Why do I smoke, if I’m so happy? I thought, and again, for the umpteenth time, I caught myself smiling — without realizing it. And this made me smile even more happily, and imagining how foolish I must look, I laughed out loud.

Marysenka returned one and a half hours later. I had almost started smoking again in that time.

“How was he then?” I asked her.

“He was fine,” Marysenka said smiling.

“What did you talk about?”

“I don’t remember…” The smile didn’t leave her face.

“What do you mean, you don’t remember? You just said goodbye, didn’t you?”

“Can you imagine, I lost the piece of paper with your questions on it, and forgot everything immediately.”

“How did you do it then?”

“I don’t even know… We’ll listen to the Dictaphone when we get home… I want an apple. Buy me an apple…”

I bought her an apple, from an old woman with a basket of them.

“It’s worm-eaten,” Marysenska said after taking a few bites.

“Throw it away,” I ordered.

“If it’s worm-eaten, that means it’s real,” she replied.

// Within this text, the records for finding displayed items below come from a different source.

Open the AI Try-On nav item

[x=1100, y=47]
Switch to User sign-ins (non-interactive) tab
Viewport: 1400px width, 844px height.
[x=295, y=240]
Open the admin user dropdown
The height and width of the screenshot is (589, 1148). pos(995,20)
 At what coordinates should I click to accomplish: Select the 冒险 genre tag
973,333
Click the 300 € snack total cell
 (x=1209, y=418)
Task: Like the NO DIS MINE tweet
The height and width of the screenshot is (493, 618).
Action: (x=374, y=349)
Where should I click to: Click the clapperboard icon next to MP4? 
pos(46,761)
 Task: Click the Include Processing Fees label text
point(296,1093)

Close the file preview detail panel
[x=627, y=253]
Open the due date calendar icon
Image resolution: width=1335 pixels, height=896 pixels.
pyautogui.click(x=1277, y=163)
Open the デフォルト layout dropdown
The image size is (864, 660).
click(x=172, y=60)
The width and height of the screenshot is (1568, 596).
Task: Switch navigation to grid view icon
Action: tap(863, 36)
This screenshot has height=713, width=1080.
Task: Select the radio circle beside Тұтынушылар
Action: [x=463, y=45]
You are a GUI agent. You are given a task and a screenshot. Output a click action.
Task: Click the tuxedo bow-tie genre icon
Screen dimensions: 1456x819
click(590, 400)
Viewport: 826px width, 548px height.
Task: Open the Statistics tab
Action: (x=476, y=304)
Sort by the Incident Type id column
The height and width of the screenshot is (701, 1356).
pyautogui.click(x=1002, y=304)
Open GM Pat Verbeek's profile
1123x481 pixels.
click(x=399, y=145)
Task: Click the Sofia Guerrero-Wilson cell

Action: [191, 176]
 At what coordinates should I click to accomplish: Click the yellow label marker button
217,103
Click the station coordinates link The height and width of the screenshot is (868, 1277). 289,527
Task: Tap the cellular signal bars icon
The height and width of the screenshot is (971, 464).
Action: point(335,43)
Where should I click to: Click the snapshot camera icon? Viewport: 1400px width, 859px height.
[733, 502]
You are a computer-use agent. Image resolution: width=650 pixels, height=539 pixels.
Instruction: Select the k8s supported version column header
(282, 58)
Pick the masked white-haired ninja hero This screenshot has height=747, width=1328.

We walked four stops, holding each other by the arm. We scraped up enough money for a bottle of cheap wine and drank it by the kiosk, like alcoholics. There was a smell of urine. We kissed until we reached a state of indecent exhaustion that threatened to lead to acts of folly — on a street that was still full of cars, though already getting dark. Then we would calm down for a few minutes.

“How are we going to live?” Marysenka asked, smiling.

“Wonderfully.”

“Will there be a plot?”

“A plot? A plot is when everything runs dry. But for us it keeps on flowing and flowing.”

We quietly walked home, but we had to go up a hill, and Marysya started complaining that she was tired. I settled her on my shoulders. Marysenka sang a song, she loved riding horseback. I also liked carrying her, I held Marysya by the ankles and wiggled my head, trying to find a position so that my neck was warm and even a little damp.

A day later Marysya went to Valies to verify the interview. We had made the interview good-natured and calm, and as a result it turned out rather dull. Marysya was satisfied when she came back from Valies: he liked the interview, and he was full of praise for Marysenka, but he suggested several additions to the text, and so asked her to come back again. When exactly he didn’t say, but he promised to call.

“Couldn’t he have made those additions right away?” I said, laughing.

“He’s probably unhappy. He doesn’t have a wife. He lives alone,” Marysenka explained. “He says that he’s very lonely.”

“Does he smoke in your presence?” I asked for some reason.

“No, he doesn’t. He says that he gave it up.”

Fancy that, he ‘gave it up’, I thought with ironic anger. Why doesn’t he smoke? I wonder…. I don’t smoke because I’m happy, what’s his reason?

“Well, how was he with you?” I asked, secretly feeling an affinity with Valies, because he evoked these fine emotions in my darling.

“You know, everyone’s so funny… These old men… Valies… He once also had a mother, after all, he was also a child. Like all of us. And we all behave how we were once taught: mothers… then kindergarten… So everything is very similar, very simple. Do you understand me?”

I thought that I understood very well. Valies had a mother. Marysya had a mother. So did I. What was not to understand about that?

I was sitting with the puppies in the yard, waiting for Marysenka. She arrived and we all cheered up.

“I went to visit Valies,” Marysenka said. “He made me a marriage proposal.”

“To marry whom?”

I laughed myself at my stupid question. Marysenka laughed too.

“Can you imagine?” she related, “He rang me, and sounded so prim. ‘…Might you be able to pay me a visit today…’”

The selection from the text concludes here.